Dória saiu, e o São Paulo tem um rombo na zaga para resolver sem dinheiro. A rescisão oficializada na quinta-feira (21) impôs a Dorival Júnior a primeira grande missão de sua terceira passagem: recompor a defesa com o que está à mão — ou com o que o mercado oferecer sem custos.
O clube trabalha com duas frentes. A primeira é buscar jogadores sem contrato, que possam chegar sem taxa de transferência e com salários enquadrados na realidade financeira do Tricolor. A segunda, considerada prioritária internamente, é potencializar jovens da base — como Osório, que estreou sob Roger Machado e agradou, e outros nomes do sub-20 que já treinam no SuperCT.
A janela de julho também pode trazer movimentações. O executivo Rui Costa já avisou que o time pode perder atletas no meio da temporada — Marcos Antônio e Bobadilla são os mais propensos a sair — e, ao mesmo tempo, observa a possível venda de William Gomes ao Porto, o que injetaria recursos nos cofres e abriria margem para contratações.

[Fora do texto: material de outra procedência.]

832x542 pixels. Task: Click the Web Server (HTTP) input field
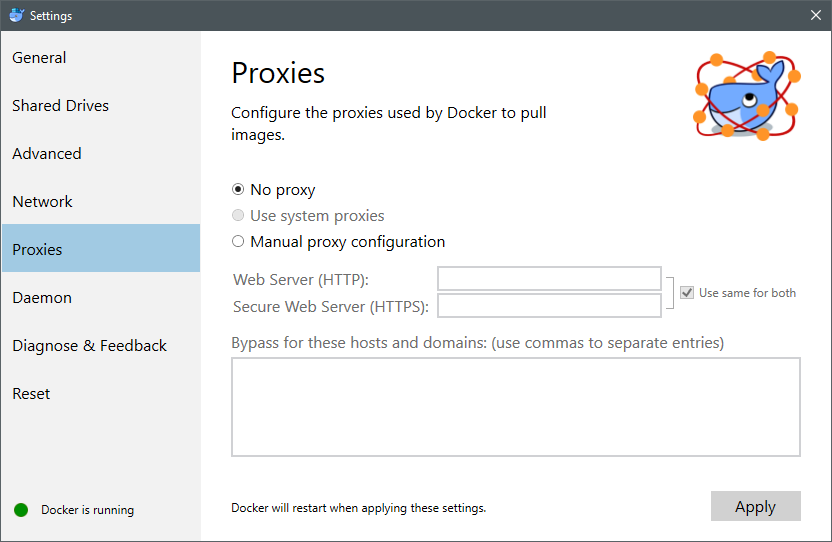click(549, 279)
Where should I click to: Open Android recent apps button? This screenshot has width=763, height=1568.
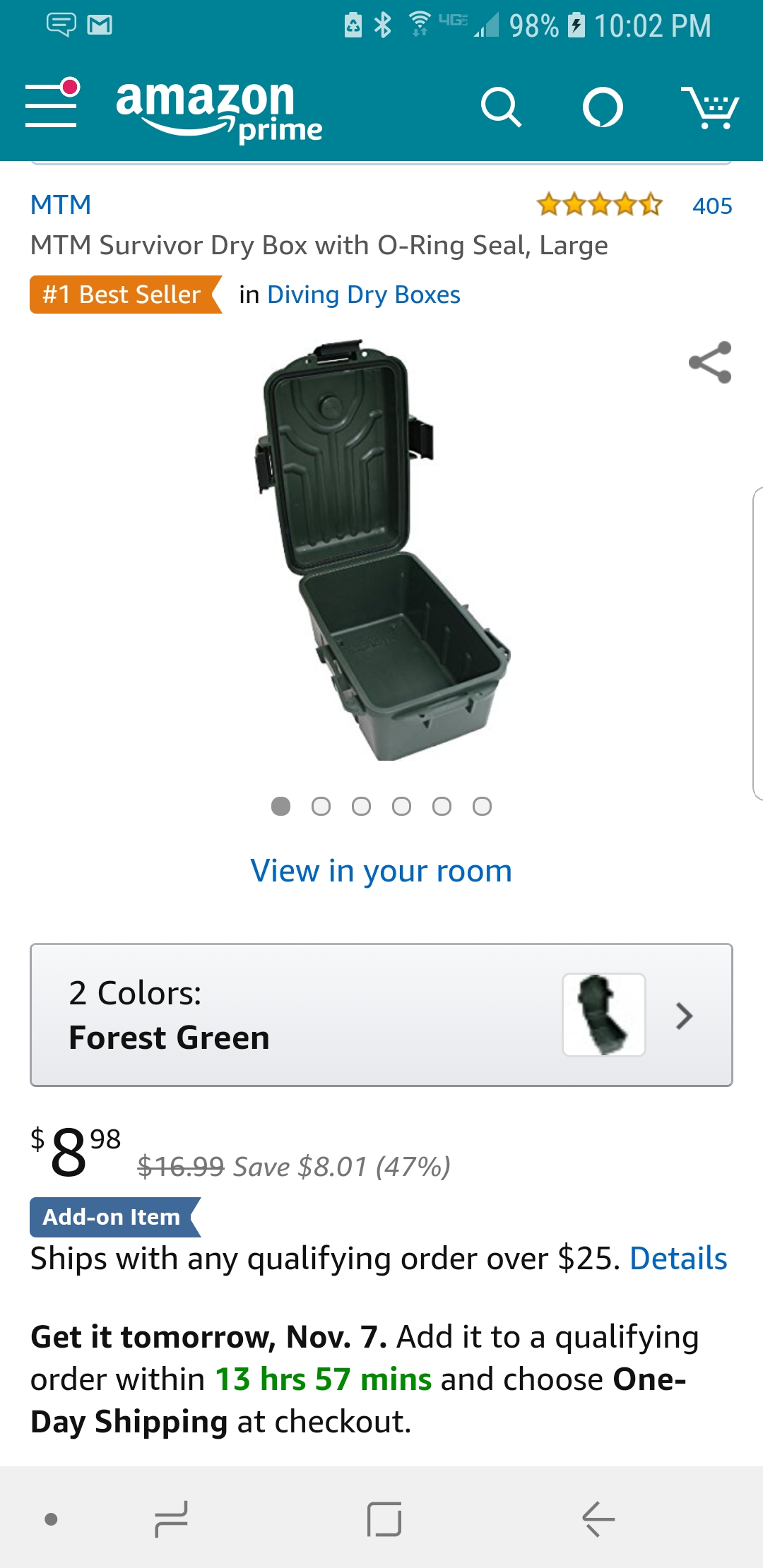pyautogui.click(x=171, y=1519)
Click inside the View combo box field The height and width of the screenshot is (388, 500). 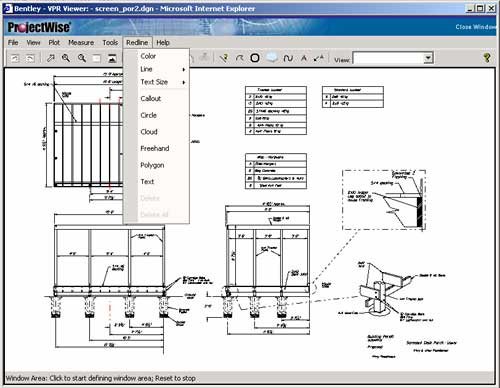point(388,58)
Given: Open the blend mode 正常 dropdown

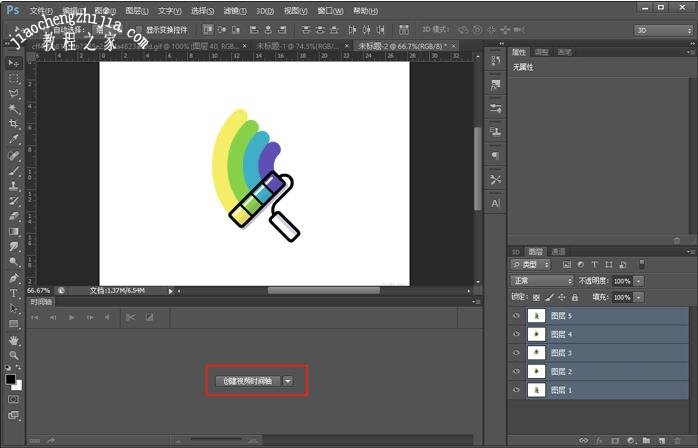Looking at the screenshot, I should [x=543, y=281].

A pausa para a Copa do Mundo, a poucas semanas de distância, será o laboratório de Dorival. Serão dias para treinar, reorganizar o sistema defensivo e encontrar respostas caseiras que evitem gastos de emergência.
O que levou Dória a sair do São Paulo
O zagueiro pediu a rescisão após pouco mais de cinco meses de clube. Contratado como reserva, foi alçado à titularidade pelas lesões de Alan Franco e Rafael Tóloi, mas as falhas contra Fluminense e Millonarios geraram críticas intensas e mensagens ofensivas a familiares. Ele também alegou problemas pessoais. Com apenas quatro jogos no Brasileirão, pode assinar com qualquer outro time da Série A.